Converting it to an array will get past the synth, however a new error pops up

    composerNodeConfig := &cc.ComposerEnvironmentConfigNodeConfig{
        Subnetwork:     jsii.String(cloudComposerCluster.Subnetwork),
        Network:        jsii.String(cloudComposerCluster.Network),
        ServiceAccount: cloudComposerServiceAccount.Email(),
        Tags:           jsii.Strings(cloudComposerCluster.Tags...),
        IpAllocationPolicy: &[]cc.ComposerEnvironmentConfigNodeConfigIpAllocationPolicy{
            {
                ClusterSecondaryRangeName:  jsii.String(cloudComposerCluster.PodRangeName),
                ServicesSecondaryRangeName: jsii.String(cloudComposerCluster.ServiceRangeName),
            },
        },
    }

Will result in a successful synth, however during the plan phase it'll say that I am missing the values for other resources in that block. Which is weird because in the provider having all of those fields will result in a conflict (and manually adding them causes this conflict as well) https://github.com/hashicorp/terraform-provider-google/blob/97596918928c1f6bccd6d53a10270f8465efe98a/google/services/composer/resource_composer_environment.go#L288-L344

I looked at the issue for this provider with vanilla TF, and they suggest to just use a single ip_allocation_policy, but there isn't a way to do this in cdktf, as just having a single ip allocation policy fails on the synth

Steps to Reproduce

Check actual behavior, contains relevant code

Versions

language: go cdktf-cli: 0.20.8 node: v20.4.0 cdktf: 0.20.8 terraform: v1.7.0

This is what I can get since doing cdktf debug has another error

Providers

Running this command gives an error:

% cdktf provider list
Pre-built provider information not found
Error: Pre-built provider information not found

Gist

No response

Possible Solutions

N/A

Workarounds

Tried using an escape hatch, but that also gives an error

Anything Else?

No response

References

Related issue and suggested fix: https://github.com/hashicorp/terraform-provider-google/issues/15456

Created this PR to potentially fix

Help Wanted

• [ x] I'm interested in contributing a fix myself

Community Note

• Please vote on this issue by adding a 👍 reaction to the original issue to help the community and maintainers prioritize this request
• Please do not leave "+1" or other comments that do not add relevant new information or questions, they generate extra noise for issue followers and do not help prioritize the request
• If you are interested in working on this issue or have submitted a pull request, please leave a comment

[eahrend]

This looks like an issue with the base provider and the lack of a 1:1 from HCL to TF complaint JSON. Created a PR for the provider, which when tested locally it works: https://github.com/GoogleCloudPlatform/magic-modules/pull/11401

[eahrend]

Confirmed this works with terraform compliant JSON in the 6.1.0 release of GCP's provider. @ansgarm any idea when that will be ported over to CDKTF?

[jsteinich]

You could try building the provider locally (https://developer.hashicorp.com/terraform/cdktf/concepts/providers#add-provider-to-cdktf-json) to verify that the provider is working as expected.
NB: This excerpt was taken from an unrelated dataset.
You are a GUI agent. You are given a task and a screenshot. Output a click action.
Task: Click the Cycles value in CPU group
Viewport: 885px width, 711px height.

If it is, could make a PR against https://github.com/cdktf/cdktf-repository-manager/blob/main/provider.json to update the version that is being pre-built.

If it isn't, it may also be possible to fix by updating https://github.com/hashicorp/terraform-cdk/blob/main/packages/%40cdktf/provider-generator/lib/get/generator/custom-defaults.ts which exists because of a certain incompatibility in Terraform JSON.

[eahrend]

Oh nice, thank you @jsteinich , I'll give that a shot tomorrow.

Apologies, will need to test this week.